▶ Given text
The difficulty to know who controls what and how it will affect the direction of space decision-making makes in fact other regional powers uneasy. The decision in 1993 to create the China National Space Administration (CNSA), presented as the equivalent of the NASA, while in fact most space research, production, etc., was the realm of the defense industry, was not conducive to trust. The creation of the powerful China Aerospace Science and Technology Corporation (CASC) came later in 1999 and clarified the situation. With its myriads of subordinate entities it could be seen as a group of subcontractors, like those working with other space agencies like NASA, but here under the control of the State. But the fragmentation of power in addition to leaving too much space for speculations has also been cause for legitimate concern. In April 2006 CNSA Vice Administrator Luo Ge visited the United States but when NASA Administrator Michael Griffin reciprocated he was denied access to the flight operations center and other facilities he wished to visit. Since these were military controlled, the refusal might have been the product of an internal dispute between the NCSA and the People Liberation Army (PLA).
The emergence of China as a military space actor is relatively recent since it started in the 1990s, when China quickly came to understand the importance of advance reconnaissance and communications satellites in military operations, in particular when looking at how modern, large scale military operations were conducted during the Gulf War. It is however too early to consider China as really engaged in an arm race. The U.S. greatly dominates the space scene in terms of number of satellites and experience and this dominance makes also the US fear that this dominance makes them particularly vulnerable, encouraging them to always stay one step ahead.
It is true that the US and Japan relying more on space-base technologies should have more to loose than China if a tit-for-tat situation involving the mutual disabling of satellites was to happen, but the lack of a major military ally and the sheer number of military assets deployed by the U.S. would precipitate a defeat for China. Things could change however if China developed the necessary technology to make possible the deployment of a great number of micro-satellites. Also, China now has to deal with the determination of countries like India to develop military space operations, the launch by Japan of a military space force, and the recent partnership agreement between Japan and India. I do not see improved Chinese militaries capacities as enough to force the U.S. and its allies to envision a “space Pearl Harbor” against the United States, the slowing down of the Chinese economic growth and the need to invest in domestic infrastructure would preclude it. A bloated military budget with strategic challenges developing in Europe and in the Middle East for the U.S.; the financial aftermath of the 2011 earthquake and tsunami, and the enormous debt in Japan; these are factors putting those countries in a situation where a new arm race would be financially catastrophic and conducive to more mistrust. I will come back later on the origin, significance and implications of this “space Peal Harbor quote.

▶ Source data

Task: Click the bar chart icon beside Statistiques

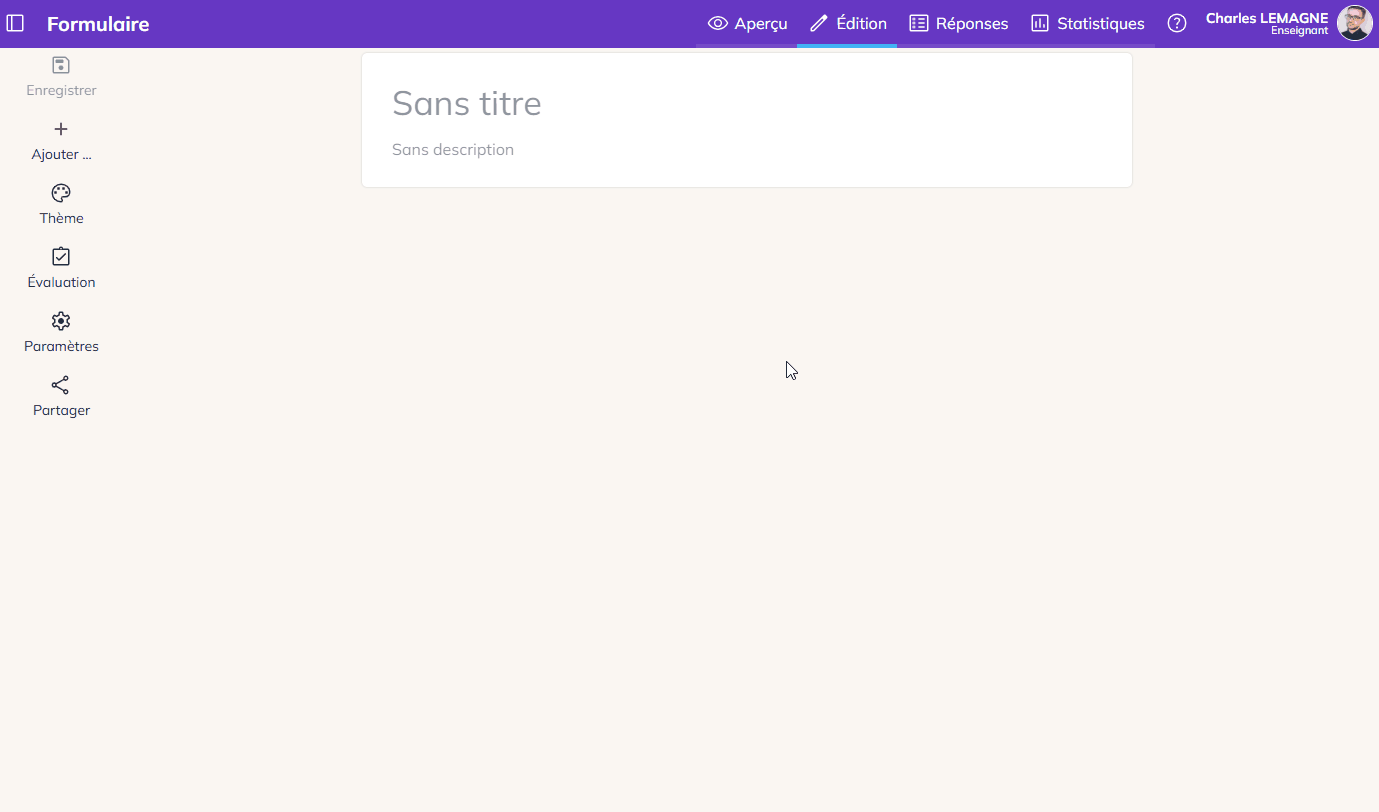Action: [x=1040, y=23]
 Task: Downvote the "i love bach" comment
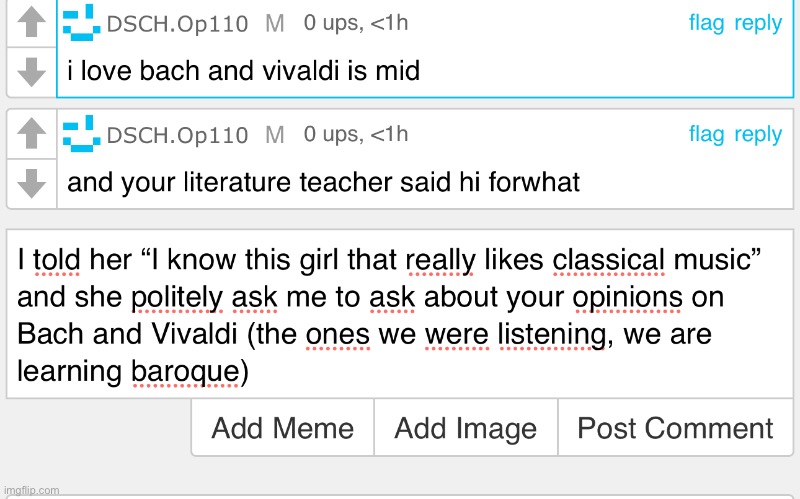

▶ Instructions to follow
Copy everything from "The emergence of" down to "one step ahead." in the text on China's space program above, word for word.

▶ Complete response
The emergence of China as a military space actor is relatively recent since it started in the 1990s, when China quickly came to understand the importance of advance reconnaissance and communications satellites in military operations, in particular when looking at how modern, large scale military operations were conducted during the Gulf War. It is however too early to consider China as really engaged in an arm race. The U.S. greatly dominates the space scene in terms of number of satellites and experience and this dominance makes also the US fear that this dominance makes them particularly vulnerable, encouraging them to always stay one step ahead.